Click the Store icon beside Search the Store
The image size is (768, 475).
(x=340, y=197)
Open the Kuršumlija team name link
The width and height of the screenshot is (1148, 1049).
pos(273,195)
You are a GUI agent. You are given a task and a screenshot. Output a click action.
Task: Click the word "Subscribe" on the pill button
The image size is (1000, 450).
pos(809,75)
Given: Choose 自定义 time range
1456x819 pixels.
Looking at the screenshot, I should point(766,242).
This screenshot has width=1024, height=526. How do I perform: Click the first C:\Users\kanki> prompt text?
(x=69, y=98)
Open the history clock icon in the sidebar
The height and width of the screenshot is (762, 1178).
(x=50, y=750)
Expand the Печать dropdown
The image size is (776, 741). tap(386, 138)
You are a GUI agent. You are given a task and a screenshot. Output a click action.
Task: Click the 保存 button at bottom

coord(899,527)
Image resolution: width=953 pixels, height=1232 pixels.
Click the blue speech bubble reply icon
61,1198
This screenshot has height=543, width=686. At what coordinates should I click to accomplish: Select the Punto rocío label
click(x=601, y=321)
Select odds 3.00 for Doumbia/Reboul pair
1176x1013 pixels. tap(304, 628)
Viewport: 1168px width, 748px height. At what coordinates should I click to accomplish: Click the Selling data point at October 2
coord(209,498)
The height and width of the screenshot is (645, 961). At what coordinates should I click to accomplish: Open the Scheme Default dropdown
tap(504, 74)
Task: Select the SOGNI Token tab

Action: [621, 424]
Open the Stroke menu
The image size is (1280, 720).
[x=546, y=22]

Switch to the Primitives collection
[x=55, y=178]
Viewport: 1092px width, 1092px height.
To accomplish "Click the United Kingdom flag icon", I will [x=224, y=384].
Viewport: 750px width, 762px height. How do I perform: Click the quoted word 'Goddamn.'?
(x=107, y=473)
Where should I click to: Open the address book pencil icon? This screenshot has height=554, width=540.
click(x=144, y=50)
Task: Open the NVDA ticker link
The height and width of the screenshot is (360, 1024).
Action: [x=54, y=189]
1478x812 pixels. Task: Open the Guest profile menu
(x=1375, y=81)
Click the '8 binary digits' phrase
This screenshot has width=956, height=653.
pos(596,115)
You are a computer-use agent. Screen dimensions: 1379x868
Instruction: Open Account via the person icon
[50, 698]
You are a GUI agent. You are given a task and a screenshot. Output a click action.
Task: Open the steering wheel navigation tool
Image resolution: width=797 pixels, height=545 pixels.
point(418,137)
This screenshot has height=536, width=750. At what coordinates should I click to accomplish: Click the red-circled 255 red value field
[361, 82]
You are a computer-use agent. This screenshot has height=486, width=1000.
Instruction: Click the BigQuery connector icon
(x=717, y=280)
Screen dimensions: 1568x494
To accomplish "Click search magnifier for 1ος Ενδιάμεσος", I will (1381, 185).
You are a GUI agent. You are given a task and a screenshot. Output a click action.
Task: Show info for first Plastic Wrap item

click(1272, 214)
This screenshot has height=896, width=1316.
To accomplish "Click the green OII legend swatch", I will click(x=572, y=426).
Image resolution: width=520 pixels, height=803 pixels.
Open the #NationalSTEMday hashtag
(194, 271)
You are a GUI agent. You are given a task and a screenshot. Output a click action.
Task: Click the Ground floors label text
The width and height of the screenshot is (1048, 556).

▸ **WORK ORDER**:
Look back at the entries above and repeat, unchanged, every line from the line holding "The height and width of the screenshot is (645, 961)." through the line holding "Task: Open the NVDA ticker link".

▸ **SOLUTION TO THIS TASK**:
The height and width of the screenshot is (645, 961). At what coordinates should I click to accomplish: Open the Scheme Default dropdown
tap(504, 74)
Task: Select the SOGNI Token tab

Action: [621, 424]
Open the Stroke menu
The image size is (1280, 720).
[x=546, y=22]

Switch to the Primitives collection
[x=55, y=178]
Viewport: 1092px width, 1092px height.
To accomplish "Click the United Kingdom flag icon", I will [x=224, y=384].
Viewport: 750px width, 762px height. How do I perform: Click the quoted word 'Goddamn.'?
(x=107, y=473)
Where should I click to: Open the address book pencil icon? This screenshot has height=554, width=540.
click(x=144, y=50)
Task: Open the NVDA ticker link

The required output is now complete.